Every line of the entries below from the one containing "Task: Click the Facebook icon in footer" to the one containing "This screenshot has height=1226, width=781.", both ends included, must be written out exactly. No other line belongs in the answer.

Supplied data
____

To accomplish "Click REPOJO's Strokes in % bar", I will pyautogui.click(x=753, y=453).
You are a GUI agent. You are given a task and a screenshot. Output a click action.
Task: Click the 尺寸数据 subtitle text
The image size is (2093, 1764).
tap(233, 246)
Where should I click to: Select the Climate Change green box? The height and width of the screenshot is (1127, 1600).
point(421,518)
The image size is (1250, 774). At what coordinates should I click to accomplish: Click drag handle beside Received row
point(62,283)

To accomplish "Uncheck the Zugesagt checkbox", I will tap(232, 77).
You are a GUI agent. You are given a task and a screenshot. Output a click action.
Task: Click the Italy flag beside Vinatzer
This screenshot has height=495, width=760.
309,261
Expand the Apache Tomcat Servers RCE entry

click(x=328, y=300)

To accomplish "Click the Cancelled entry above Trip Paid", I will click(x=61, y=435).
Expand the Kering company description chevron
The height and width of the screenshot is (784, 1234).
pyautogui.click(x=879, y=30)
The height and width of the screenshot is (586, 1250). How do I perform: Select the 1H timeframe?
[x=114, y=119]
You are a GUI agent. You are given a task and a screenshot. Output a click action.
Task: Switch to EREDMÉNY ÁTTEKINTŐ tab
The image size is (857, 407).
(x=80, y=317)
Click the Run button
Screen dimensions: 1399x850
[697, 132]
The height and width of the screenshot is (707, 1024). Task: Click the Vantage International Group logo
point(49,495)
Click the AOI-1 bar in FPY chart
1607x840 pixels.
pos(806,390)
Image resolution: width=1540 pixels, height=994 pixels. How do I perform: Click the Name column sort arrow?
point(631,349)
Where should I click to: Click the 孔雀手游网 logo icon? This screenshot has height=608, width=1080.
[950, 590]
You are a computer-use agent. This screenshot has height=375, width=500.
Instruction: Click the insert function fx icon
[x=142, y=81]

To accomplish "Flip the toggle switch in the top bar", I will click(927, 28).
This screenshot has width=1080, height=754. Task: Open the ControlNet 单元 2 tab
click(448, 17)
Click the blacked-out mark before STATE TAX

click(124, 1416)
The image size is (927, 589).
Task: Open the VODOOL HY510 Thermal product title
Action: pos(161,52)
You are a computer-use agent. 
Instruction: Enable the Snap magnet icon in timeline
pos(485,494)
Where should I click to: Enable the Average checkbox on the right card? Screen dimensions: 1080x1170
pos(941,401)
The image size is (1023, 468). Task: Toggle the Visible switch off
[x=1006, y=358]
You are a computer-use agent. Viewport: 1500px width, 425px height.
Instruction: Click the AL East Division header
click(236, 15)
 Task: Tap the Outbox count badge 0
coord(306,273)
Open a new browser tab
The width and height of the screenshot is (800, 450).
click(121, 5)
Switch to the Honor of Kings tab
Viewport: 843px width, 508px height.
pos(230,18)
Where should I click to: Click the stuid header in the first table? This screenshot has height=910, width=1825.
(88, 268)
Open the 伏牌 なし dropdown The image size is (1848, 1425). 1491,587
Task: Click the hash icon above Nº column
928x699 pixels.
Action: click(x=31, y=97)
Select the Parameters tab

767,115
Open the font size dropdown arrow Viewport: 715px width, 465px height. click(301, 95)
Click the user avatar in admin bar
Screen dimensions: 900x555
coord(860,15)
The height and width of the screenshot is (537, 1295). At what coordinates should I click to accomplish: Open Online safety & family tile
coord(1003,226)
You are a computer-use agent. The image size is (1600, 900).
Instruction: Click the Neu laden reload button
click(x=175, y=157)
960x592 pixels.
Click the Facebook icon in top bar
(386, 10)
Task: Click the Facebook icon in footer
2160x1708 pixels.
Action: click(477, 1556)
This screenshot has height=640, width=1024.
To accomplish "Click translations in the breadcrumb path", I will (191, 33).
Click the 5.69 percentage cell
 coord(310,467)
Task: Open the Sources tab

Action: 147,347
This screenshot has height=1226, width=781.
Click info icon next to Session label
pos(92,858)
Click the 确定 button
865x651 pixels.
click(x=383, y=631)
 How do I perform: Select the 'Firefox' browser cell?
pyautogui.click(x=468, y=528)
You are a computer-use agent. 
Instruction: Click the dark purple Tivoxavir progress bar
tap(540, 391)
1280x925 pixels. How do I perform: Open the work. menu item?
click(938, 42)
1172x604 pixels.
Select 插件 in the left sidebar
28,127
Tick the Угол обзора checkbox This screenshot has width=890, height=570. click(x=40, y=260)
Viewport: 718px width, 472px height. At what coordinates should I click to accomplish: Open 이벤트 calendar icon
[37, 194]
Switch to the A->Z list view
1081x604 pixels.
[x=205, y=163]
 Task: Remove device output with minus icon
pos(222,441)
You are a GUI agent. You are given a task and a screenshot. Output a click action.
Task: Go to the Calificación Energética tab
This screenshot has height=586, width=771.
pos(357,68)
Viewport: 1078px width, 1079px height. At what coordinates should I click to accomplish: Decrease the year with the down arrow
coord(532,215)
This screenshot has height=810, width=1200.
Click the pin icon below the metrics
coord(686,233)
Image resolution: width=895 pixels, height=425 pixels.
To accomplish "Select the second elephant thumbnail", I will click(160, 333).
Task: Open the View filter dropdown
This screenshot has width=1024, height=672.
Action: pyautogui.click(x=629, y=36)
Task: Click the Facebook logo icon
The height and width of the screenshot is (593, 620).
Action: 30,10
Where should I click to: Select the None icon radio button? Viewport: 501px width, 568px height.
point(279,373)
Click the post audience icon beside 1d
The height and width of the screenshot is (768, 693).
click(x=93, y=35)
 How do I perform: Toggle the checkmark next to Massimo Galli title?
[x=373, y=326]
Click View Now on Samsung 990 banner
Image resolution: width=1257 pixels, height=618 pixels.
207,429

____

Finished task
Task: Click the Facebook icon in footer
2160x1708 pixels.
Action: click(477, 1556)
This screenshot has height=640, width=1024.
To accomplish "Click translations in the breadcrumb path", I will (191, 33).
Click the 5.69 percentage cell
 coord(310,467)
Task: Open the Sources tab

Action: 147,347
This screenshot has height=1226, width=781.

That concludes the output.